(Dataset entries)
*** Begin section ***
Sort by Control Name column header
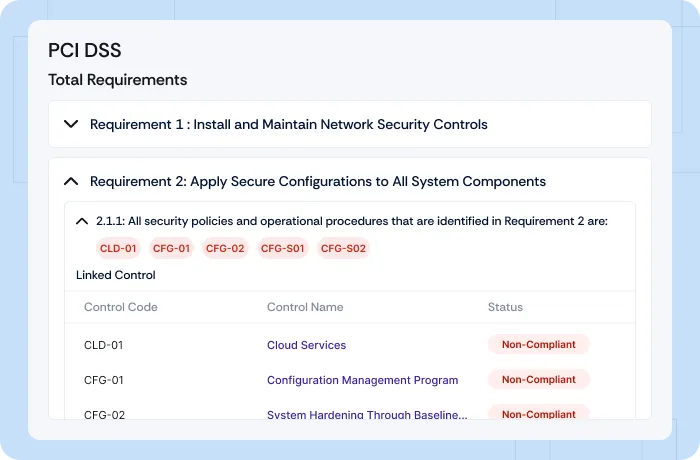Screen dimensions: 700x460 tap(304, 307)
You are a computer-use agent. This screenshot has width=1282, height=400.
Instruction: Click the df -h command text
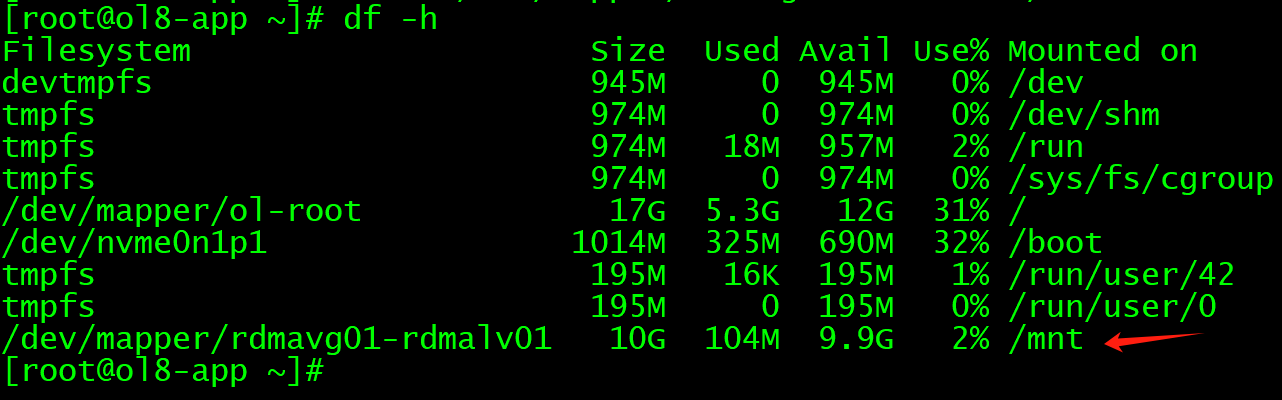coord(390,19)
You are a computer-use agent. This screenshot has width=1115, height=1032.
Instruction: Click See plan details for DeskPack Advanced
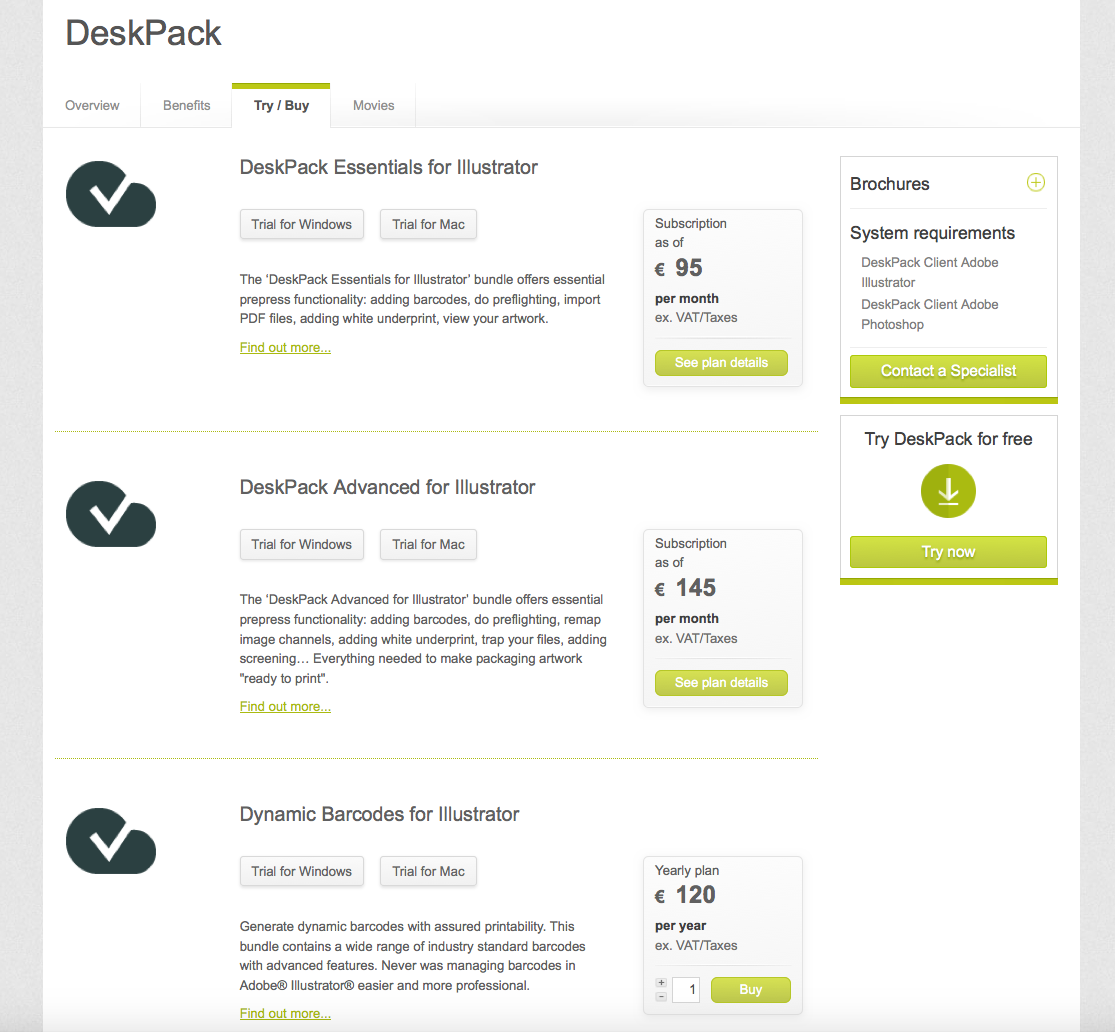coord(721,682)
*** End section ***
Nothing but the records themselves, exact and complete, should be returned; leave the pictures out.

• [Solved problem]
Sort by Control Name column header
Screen dimensions: 700x460 tap(304, 307)
You are a computer-use agent. This screenshot has width=1282, height=400.
Instruction: Click the df -h command text
coord(390,19)
You are a computer-use agent. This screenshot has width=1115, height=1032.
Instruction: Click See plan details for DeskPack Advanced
coord(721,682)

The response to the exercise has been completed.